TASK ITEM:
From the records below, print exactly the lines starting at the one containing "Task: Tap 内马尔's goal ball icon" and ending at the one containing "Image resolution: width=992", ends included, and nothing else.

========================================================================

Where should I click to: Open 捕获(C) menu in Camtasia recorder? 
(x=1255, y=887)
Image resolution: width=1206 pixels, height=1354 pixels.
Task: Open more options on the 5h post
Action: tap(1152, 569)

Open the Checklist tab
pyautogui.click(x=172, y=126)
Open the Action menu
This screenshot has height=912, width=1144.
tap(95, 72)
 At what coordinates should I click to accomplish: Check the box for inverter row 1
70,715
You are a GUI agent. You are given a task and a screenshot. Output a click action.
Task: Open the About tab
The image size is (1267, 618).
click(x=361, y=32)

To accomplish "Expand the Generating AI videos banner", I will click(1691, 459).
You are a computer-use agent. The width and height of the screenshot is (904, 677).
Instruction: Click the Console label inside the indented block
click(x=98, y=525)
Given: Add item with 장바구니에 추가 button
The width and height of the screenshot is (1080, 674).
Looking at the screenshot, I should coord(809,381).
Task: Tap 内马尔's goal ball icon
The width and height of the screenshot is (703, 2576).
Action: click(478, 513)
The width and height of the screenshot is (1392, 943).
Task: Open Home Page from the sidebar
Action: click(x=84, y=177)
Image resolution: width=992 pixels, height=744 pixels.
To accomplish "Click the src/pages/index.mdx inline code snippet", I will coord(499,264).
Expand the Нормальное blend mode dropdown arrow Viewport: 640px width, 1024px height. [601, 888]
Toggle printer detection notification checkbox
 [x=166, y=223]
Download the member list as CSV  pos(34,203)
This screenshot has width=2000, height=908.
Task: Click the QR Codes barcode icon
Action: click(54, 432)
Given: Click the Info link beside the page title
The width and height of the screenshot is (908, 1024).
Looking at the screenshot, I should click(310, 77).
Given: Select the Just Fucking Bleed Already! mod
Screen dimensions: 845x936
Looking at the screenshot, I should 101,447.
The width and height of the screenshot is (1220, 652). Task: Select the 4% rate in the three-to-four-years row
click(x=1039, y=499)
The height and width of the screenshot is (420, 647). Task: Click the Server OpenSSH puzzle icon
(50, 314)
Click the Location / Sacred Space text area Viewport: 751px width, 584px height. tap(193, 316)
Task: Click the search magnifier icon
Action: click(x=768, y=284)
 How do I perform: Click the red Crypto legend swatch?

========================================================================

ANSWER SPACE:
Task: Tap 内马尔's goal ball icon
The width and height of the screenshot is (703, 2576).
Action: click(478, 513)
The width and height of the screenshot is (1392, 943).
Task: Open Home Page from the sidebar
Action: click(x=84, y=177)
Image resolution: width=992 pixels, height=744 pixels.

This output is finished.